Enterprise-Grade Hardware
Every server runs on components rated for continuous 24/7 operation. This isn’t consumer hardware in a rack — it’s purpose-built infrastructure with full IPMI/iDRAC remote management.
Three Locations
Available in Frankfurt, Amsterdam, and Miami. Choose the location closest to your team, or deploy across multiple for geo-redundancy. Same hardware, same pricing, same support.
What Should You Run on This?
Based on our testing, here’s where this server delivers the most value:
| Use Case | Why This Server | Sweet Spot |
|---|---|---|
| Primary Dev/Staging Infrastructure | 128GB RAM fits dozens of Docker staging stacks, unmetered bandwidth for CI/CD | 10-50 person teams replacing cloud staging VMs |
| Primary Self-Hosted CI/CD | 8 cores for parallel builds, SSD for fast I/O, flat-rate pricing vs per-minute billing | GitHub Actions, GitLab CI, Jenkins runners |
| Strong Docker / K3s Platform | Run your entire dev platform on one box with 128GB of headroom | Internal tools, databases, caches, monitoring — all containerized |
| Strong Web Hosting Node | Unmetered bandwidth, fast SSDs, DDoS Shield for peace of mind | Agency hosting, SaaS apps, WordPress multisite |
| Strong Database Server | 128GB RAM means your working set fits in memory, 8 cores for parallel queries | PostgreSQL, MySQL, MongoDB — staging or production |
This server is equally at home as production infrastructure. The benchmarks above aren’t “just for staging” — they reflect what this hardware delivers under sustained, real-world load. The difference is that with 128GB of RAM and unmetered bandwidth at €129/month, the economics are particularly compelling for teams that are currently paying per-VM cloud prices for their development and staging environments.
The Verdict
The AMD Ryzen 7 3800X with 128GB of RAM is an infrastructure multiplier. Where cloud providers charge per VM, per GB, and per minute, this server gives you a fixed-cost platform to run dozens of staging environments, CI/CD pipelines, databases, and caches — all on a single box with unmetered bandwidth and DDoS protection included.

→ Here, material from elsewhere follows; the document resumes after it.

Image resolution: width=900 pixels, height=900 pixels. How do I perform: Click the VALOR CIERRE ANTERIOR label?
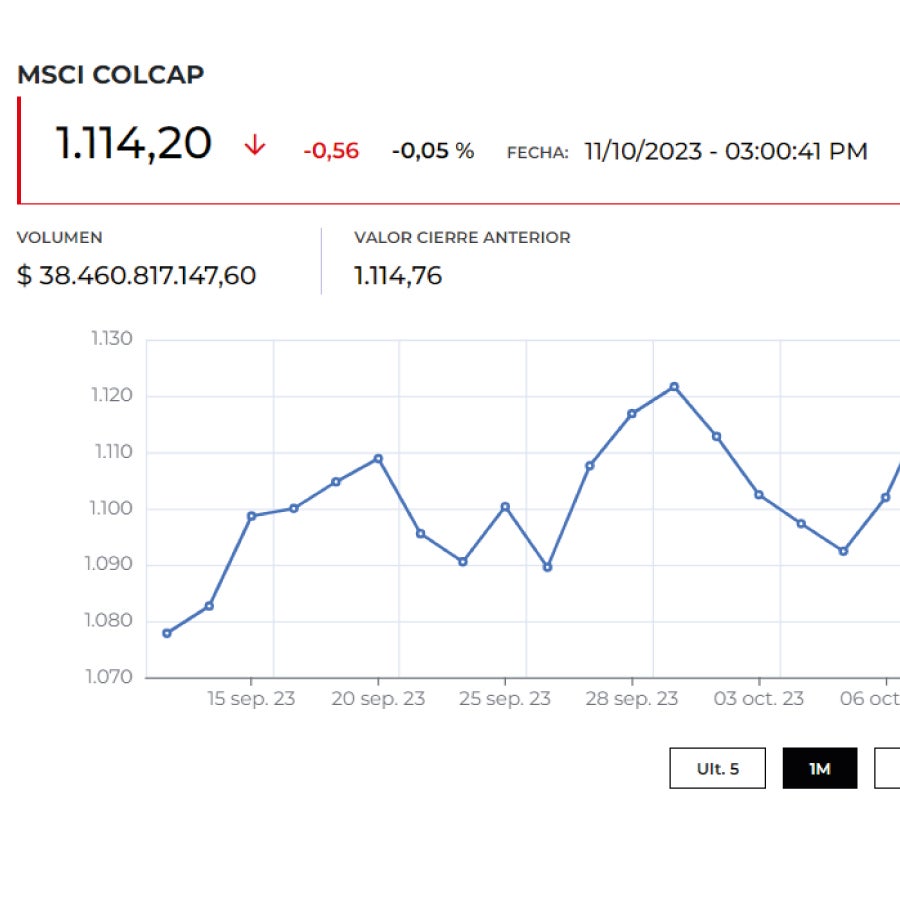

For teams of 10 to 50 developers spending €500-2,000/month on cloud staging resources, this server pays for itself in the first billing cycle. And unlike a cloud VM that disappears when you stop paying, this is dedicated hardware with consistent performance, no noisy neighbors, and 24/7 support from real humans.
We carry a large stock of this configuration across Frankfurt, Amsterdam, and Miami. Order today and you could be deploying your staging stacks by tomorrow.

Ready to cut your cloud development costs?
View This Server at Netrouting →
AMD Ryzen 7 3800X · 128GB DDR4 · 2×500GB SSD · 1Gbps Unmetered · DDoS Shield Included · From €129/mo
Methodology
All benchmarks were run on a freshly provisioned Ubuntu server at our Frankfurt data center with no additional services running. Tests were performed using industry-standard tools: sysbench and Geekbench 6 for CPU, fio for storage, pgbench (scale factor 50, ~750MB dataset) for PostgreSQL, redis-benchmark with pipelining for Redis, real Docker containers for stack density testing, and actual Docker builds with 15 npm dependencies for CI/CD. The WireGuard throughput test used a loopback tunnel to isolate CPU encryption performance. ISP latency was measured by pinging provider infrastructure IPs across Germany, the Netherlands, Belgium, Switzerland, Austria, France, Spain, Greece, and Italy (10 pings each, averaged).
The full benchmark script we used is available on our GitHub if you want to run it on your own Netrouting server and compare notes.